L’oeuvre Otehina, pour le rapprochement des peuples

Photo de Michel Scarpino
Par Michel Scarpino
L’oeuvre Otehina, pour le rapprochement des peuples
Inaugurant l’œuvre Otehina, on voit les artistes Jacques Newashish, Claude Des Rosiers, Cyndie Lemay, ainsi que la directrice générale du Centre d’amitié autochtone de La Tuque, Laurianne Pétiquay. (Photo : Michel Scarpino)

Dimanche matin, l’œuvre collective Otehina (cœur) a été dévoilée aux participants du Défi 100 tours sans discrimination. L’oeuvre, exécutée à partir d’un tronc d’arbre, mettait en évidence trois types de matériaux.  L’artiste multidisciplinaire Jacques Newashish a sculpté le bois. Il a été au travail pendant toute une semaine sur le site du Centre Sakihikan, tout comme les deux autres artistes, Claude Des Rosiers et Cyndie Lemay.

«Alliant le tronc d’arbre pour l’ancestralité et l’enracinement des humains, la roche pour le temps et le travail nécessaire à l’harmonie et la transparence pour la sincérité et le respect, cette sculpture sera installée au lac Saint-Louis et symbolisera le rapprochement des peuples», indique le Centre d’amitié autochtone de La Tuque (CAALT).

Pour M. Newashish, la sculpture qui sera visible toute l’année durant, fera un rappel à cette grande fin de semaine.

Le rapprochement entre les peuples est un élément qu’a mis en évidence M. Newashish : «Ici (au centre Sakihikan) on le voit. Il y a beaucoup d’Atikamekw, de Latuquois, de gens qui viennent de l’extérieur. On se parle, c’est beau, c’est merveilleux», a-t-il remarqué.

Travailler le bois revêt une symbolique particulière, qu’il relie à l’enracinement d’un arbre. «Nous, on est enraciné depuis des milliers d’années, avec notre culture. Il y en a d’autres qui sont enracinés depuis 500 ans, d’autres sont arrivés un peu plus tard et d’autres arriveront demain. C’est un peu le symbole de l’arbre. On s’enracine quelque part».

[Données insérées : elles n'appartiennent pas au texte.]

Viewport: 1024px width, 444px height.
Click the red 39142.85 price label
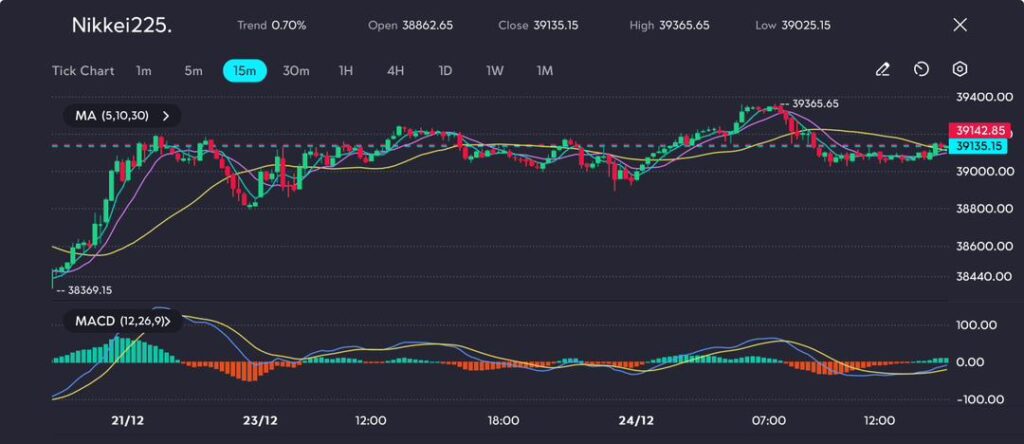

Une œuvre qu’il a voulue contemporaine et inspirée de sa culture.  Au centre, explique-t-il, on retrouve le cœur de l’homme et à sa tête, l’univers.

Le sculpteur Claude Des Rosiers a eu pour mandat de réaliser les quatre différents visages dans de la pierre de différentes couleurs, qui sont au haut de l’œuvre.

«Ça représente les quatre points cardinaux, les quatre couleurs et quatre éléments, comme symboles des Premières nations. On incorpore cela pour montrer l’union entre les gens», signalait M. Des Rosiers, un artiste de Charette, sculpteur depuis une trentaine d’années.

«Le gros du travail des artistes se fait en improvisant», évoque Claude des Rosiers, a rencontré au moment où il préparait ses oeuvres. Ils ont pris toute une semaine pour la compléter.

Le sculpteur Claude Des Rosiers, au moment où il confectionnait son oeuvre.

Le troisième élément qui sera incorporé dans la sculpture : le cœur, une œuvre de l’artiste Cyndie Lemay. Ce coeur est niché dans le mât de la sculpture. L’œuvre est d’abord modelée avec une pâte d’argile, plusieurs couches d’époxy. Une fois dépourvu de sa pâte après de nombreuses journées de travail, le coeur, transparent, laisse passer la lumière.

«J’ai ajouté des fils de broderie rouges afin de faire les veines, pour vraiment fait ressortir le cœur», précise Mme Lemay.

Celle-ci résume bien l’œuvre qui sera visible sur le terrain du Centre Sakihikan : «Le cœur, on en a tous un. Étant donné que c’est une œuvre qui parle de communauté globale, de s’allier tous ensemble, il nous permet aussi d’être en relation, il nous permet tous de vivre».

Najat Boughaba

Najat Boughaba artiste marocaine, qui a participé au Défi 100 tours, a amené une lampe multicolore pour garnir le site, représentant  la culture de son pays d’origine. «Elle symbolise la lumière, les couleurs de notre belle société […] Ça fait une couche multiethnique à cette statue et ça rappelle qu’on est tous ensemble à chercher le vrai vivre ensemble et l’acceptation de la différence», a-t-elle indiqué à L’Écho.